Bigger Discounted Gift Trust Discounts

Published / Last Updated on 13/05/2021

Bigger Discounted Gift Trust Discounts.

HMRC confirmed that with effect from the 1 December 2013, annuity interest rate assumptions for inheritance tax planning using discounted gift trusts was reduced from 5.25% to 4.5%.

This follows the adoption of gender neutral financial services underwriting that became law in the UK 11 months earlier.

What does this mean for discounted gift trusts?

A discounted gift trust is an investment that you gift to a trust where the actual investment is held in trust for your loved ones.
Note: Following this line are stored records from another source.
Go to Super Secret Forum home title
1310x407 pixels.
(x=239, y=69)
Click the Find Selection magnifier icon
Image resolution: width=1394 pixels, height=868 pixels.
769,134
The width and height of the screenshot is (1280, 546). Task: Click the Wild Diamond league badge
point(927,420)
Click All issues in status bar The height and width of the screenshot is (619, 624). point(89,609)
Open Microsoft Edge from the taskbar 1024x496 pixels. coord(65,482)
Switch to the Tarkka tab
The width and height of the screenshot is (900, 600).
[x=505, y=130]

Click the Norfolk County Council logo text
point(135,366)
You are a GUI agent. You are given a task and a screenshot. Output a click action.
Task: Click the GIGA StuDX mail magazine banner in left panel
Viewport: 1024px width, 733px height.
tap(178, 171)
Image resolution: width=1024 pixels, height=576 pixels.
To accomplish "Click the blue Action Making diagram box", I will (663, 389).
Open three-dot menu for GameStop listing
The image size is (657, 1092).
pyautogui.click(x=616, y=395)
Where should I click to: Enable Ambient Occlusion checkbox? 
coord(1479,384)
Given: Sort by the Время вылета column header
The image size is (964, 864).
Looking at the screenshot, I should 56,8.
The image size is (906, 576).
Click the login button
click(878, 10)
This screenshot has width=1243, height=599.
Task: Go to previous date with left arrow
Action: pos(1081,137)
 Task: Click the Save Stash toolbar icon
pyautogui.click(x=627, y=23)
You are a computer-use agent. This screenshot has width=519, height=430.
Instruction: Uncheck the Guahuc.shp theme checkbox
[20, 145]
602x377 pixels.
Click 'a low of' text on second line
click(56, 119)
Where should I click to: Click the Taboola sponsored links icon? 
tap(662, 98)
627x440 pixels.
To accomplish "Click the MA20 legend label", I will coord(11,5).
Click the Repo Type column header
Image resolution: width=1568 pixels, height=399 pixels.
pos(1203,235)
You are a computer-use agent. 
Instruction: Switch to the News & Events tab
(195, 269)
You are then allowed to receive an income/annuity for the rest if your life.  Life expectancy is calculated based upon your age and health and thus an assumption of how much income you will receive over the period until you die.  This is then “discounted” off the value of the total amount invested for inheritance tax purposes.

In short, overnight, you reduce the value of your investments for inheritance tax but you still receive the income.

The New Annuity Assumption

By HMRC reducing the assumed annuity rate assumption, it means that the “virtual cost” of this income element to you is more expensive.  This is not bad news, this is good news, it actually means that discounted allowed for inheritance tax calculation is bigger i.e.  you save more inheritance tax whilst not technically reducing your income or the value of the investment left over as an inheritance for you family.